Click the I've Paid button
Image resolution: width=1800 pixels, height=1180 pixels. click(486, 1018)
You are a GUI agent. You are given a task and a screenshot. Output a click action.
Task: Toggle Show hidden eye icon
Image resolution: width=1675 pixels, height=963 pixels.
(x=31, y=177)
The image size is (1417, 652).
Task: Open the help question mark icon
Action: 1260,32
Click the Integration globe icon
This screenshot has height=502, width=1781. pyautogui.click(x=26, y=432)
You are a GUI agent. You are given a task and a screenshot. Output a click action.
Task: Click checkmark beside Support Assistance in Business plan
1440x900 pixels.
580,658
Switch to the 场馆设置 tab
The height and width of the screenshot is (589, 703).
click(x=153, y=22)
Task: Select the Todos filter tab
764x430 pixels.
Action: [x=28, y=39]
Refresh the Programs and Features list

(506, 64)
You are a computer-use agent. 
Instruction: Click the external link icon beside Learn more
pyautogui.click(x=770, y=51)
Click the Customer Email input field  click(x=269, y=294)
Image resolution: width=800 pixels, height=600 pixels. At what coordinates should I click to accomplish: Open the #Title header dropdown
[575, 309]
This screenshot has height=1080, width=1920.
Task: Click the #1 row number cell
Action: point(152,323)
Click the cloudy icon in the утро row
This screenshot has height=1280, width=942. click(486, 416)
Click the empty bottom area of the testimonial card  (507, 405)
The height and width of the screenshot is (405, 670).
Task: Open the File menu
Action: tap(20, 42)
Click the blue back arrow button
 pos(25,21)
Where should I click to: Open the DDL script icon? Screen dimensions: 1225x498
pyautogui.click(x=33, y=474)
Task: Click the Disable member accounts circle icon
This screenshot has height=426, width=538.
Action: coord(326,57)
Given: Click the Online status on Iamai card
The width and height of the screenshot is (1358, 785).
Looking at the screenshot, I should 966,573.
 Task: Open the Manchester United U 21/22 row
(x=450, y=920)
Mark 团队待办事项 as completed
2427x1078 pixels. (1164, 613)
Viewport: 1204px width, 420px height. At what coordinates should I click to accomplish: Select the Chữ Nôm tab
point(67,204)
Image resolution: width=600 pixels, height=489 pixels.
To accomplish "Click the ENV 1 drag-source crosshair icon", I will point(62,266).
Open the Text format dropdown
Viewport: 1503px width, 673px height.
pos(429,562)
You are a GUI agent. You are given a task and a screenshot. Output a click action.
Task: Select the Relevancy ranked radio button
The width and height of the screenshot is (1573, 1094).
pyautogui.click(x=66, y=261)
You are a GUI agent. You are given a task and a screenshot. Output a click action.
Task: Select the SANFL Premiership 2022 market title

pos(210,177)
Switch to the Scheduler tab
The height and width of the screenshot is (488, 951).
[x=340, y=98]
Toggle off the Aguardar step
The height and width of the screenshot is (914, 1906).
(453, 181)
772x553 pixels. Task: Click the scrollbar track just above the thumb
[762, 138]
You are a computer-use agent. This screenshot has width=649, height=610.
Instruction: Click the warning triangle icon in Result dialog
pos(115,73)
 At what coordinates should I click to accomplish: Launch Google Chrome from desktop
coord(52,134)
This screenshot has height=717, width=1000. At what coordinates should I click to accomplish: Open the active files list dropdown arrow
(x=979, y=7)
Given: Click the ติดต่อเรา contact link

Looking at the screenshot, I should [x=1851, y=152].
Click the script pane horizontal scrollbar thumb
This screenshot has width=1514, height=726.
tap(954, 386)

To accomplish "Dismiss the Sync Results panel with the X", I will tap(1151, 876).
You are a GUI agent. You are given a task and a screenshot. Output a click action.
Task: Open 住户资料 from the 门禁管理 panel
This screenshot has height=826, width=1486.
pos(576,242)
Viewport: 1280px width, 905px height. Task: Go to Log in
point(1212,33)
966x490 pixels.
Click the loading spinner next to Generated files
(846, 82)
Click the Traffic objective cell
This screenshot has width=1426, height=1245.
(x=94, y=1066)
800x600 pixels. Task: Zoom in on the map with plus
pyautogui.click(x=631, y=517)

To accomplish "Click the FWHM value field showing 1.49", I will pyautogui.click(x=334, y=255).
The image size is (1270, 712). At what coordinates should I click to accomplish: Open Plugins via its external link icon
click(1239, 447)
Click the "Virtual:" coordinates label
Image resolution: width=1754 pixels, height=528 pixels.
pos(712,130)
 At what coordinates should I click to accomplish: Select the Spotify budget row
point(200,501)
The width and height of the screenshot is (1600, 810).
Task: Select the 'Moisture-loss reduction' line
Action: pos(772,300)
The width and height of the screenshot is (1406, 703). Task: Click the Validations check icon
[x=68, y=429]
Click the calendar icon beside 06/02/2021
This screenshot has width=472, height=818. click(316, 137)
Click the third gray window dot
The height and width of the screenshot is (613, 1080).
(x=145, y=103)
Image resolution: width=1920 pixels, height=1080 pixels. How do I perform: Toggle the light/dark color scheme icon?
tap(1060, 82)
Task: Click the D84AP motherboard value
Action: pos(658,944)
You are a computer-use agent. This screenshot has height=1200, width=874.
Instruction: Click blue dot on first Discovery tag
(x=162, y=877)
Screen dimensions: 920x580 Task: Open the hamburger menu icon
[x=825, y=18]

____

Every line above has to be restated word for word.

Click the I've Paid button
Image resolution: width=1800 pixels, height=1180 pixels. click(486, 1018)
You are a GUI agent. You are given a task and a screenshot. Output a click action.
Task: Toggle Show hidden eye icon
Image resolution: width=1675 pixels, height=963 pixels.
(x=31, y=177)
The image size is (1417, 652).
Task: Open the help question mark icon
Action: 1260,32
Click the Integration globe icon
This screenshot has height=502, width=1781. pyautogui.click(x=26, y=432)
You are a GUI agent. You are given a task and a screenshot. Output a click action.
Task: Click checkmark beside Support Assistance in Business plan
1440x900 pixels.
580,658
Switch to the 场馆设置 tab
The height and width of the screenshot is (589, 703).
click(x=153, y=22)
Task: Select the Todos filter tab
764x430 pixels.
Action: [x=28, y=39]
Refresh the Programs and Features list

(506, 64)
You are a computer-use agent. 
Instruction: Click the external link icon beside Learn more
pyautogui.click(x=770, y=51)
Click the Customer Email input field  click(x=269, y=294)
Image resolution: width=800 pixels, height=600 pixels. At what coordinates should I click to accomplish: Open the #Title header dropdown
[575, 309]
This screenshot has height=1080, width=1920.
Task: Click the #1 row number cell
Action: point(152,323)
Click the cloudy icon in the утро row
This screenshot has height=1280, width=942. click(486, 416)
Click the empty bottom area of the testimonial card  (507, 405)
The height and width of the screenshot is (405, 670).
Task: Open the File menu
Action: tap(20, 42)
Click the blue back arrow button
 pos(25,21)
Where should I click to: Open the DDL script icon? Screen dimensions: 1225x498
pyautogui.click(x=33, y=474)
Task: Click the Disable member accounts circle icon
This screenshot has height=426, width=538.
Action: coord(326,57)
Given: Click the Online status on Iamai card
The width and height of the screenshot is (1358, 785).
Looking at the screenshot, I should 966,573.
 Task: Open the Manchester United U 21/22 row
(x=450, y=920)
Mark 团队待办事项 as completed
2427x1078 pixels. (1164, 613)
Viewport: 1204px width, 420px height. At what coordinates should I click to accomplish: Select the Chữ Nôm tab
point(67,204)
Image resolution: width=600 pixels, height=489 pixels.
To accomplish "Click the ENV 1 drag-source crosshair icon", I will point(62,266).
Open the Text format dropdown
Viewport: 1503px width, 673px height.
pos(429,562)
You are a GUI agent. You are given a task and a screenshot. Output a click action.
Task: Select the Relevancy ranked radio button
The width and height of the screenshot is (1573, 1094).
pyautogui.click(x=66, y=261)
You are a GUI agent. You are given a task and a screenshot. Output a click action.
Task: Select the SANFL Premiership 2022 market title

pos(210,177)
Switch to the Scheduler tab
The height and width of the screenshot is (488, 951).
[x=340, y=98]
Toggle off the Aguardar step
The height and width of the screenshot is (914, 1906).
(453, 181)
772x553 pixels. Task: Click the scrollbar track just above the thumb
[762, 138]
You are a computer-use agent. This screenshot has width=649, height=610.
Instruction: Click the warning triangle icon in Result dialog
pos(115,73)
 At what coordinates should I click to accomplish: Launch Google Chrome from desktop
coord(52,134)
This screenshot has height=717, width=1000. At what coordinates should I click to accomplish: Open the active files list dropdown arrow
(x=979, y=7)
Given: Click the ติดต่อเรา contact link

Looking at the screenshot, I should [x=1851, y=152].
Click the script pane horizontal scrollbar thumb
This screenshot has width=1514, height=726.
tap(954, 386)

To accomplish "Dismiss the Sync Results panel with the X", I will tap(1151, 876).
You are a GUI agent. You are given a task and a screenshot. Output a click action.
Task: Open 住户资料 from the 门禁管理 panel
This screenshot has height=826, width=1486.
pos(576,242)
Viewport: 1280px width, 905px height. Task: Go to Log in
point(1212,33)
966x490 pixels.
Click the loading spinner next to Generated files
(846, 82)
Click the Traffic objective cell
This screenshot has width=1426, height=1245.
(x=94, y=1066)
800x600 pixels. Task: Zoom in on the map with plus
pyautogui.click(x=631, y=517)

To accomplish "Click the FWHM value field showing 1.49", I will pyautogui.click(x=334, y=255).
The image size is (1270, 712). At what coordinates should I click to accomplish: Open Plugins via its external link icon
click(1239, 447)
Click the "Virtual:" coordinates label
Image resolution: width=1754 pixels, height=528 pixels.
pos(712,130)
 At what coordinates should I click to accomplish: Select the Spotify budget row
point(200,501)
The width and height of the screenshot is (1600, 810).
Task: Select the 'Moisture-loss reduction' line
Action: pos(772,300)
The width and height of the screenshot is (1406, 703). Task: Click the Validations check icon
[x=68, y=429]
Click the calendar icon beside 06/02/2021
This screenshot has width=472, height=818. click(316, 137)
Click the third gray window dot
The height and width of the screenshot is (613, 1080).
(x=145, y=103)
Image resolution: width=1920 pixels, height=1080 pixels. How do I perform: Toggle the light/dark color scheme icon?
tap(1060, 82)
Task: Click the D84AP motherboard value
Action: pos(658,944)
You are a computer-use agent. This screenshot has height=1200, width=874.
Instruction: Click blue dot on first Discovery tag
(x=162, y=877)
Screen dimensions: 920x580 Task: Open the hamburger menu icon
[x=825, y=18]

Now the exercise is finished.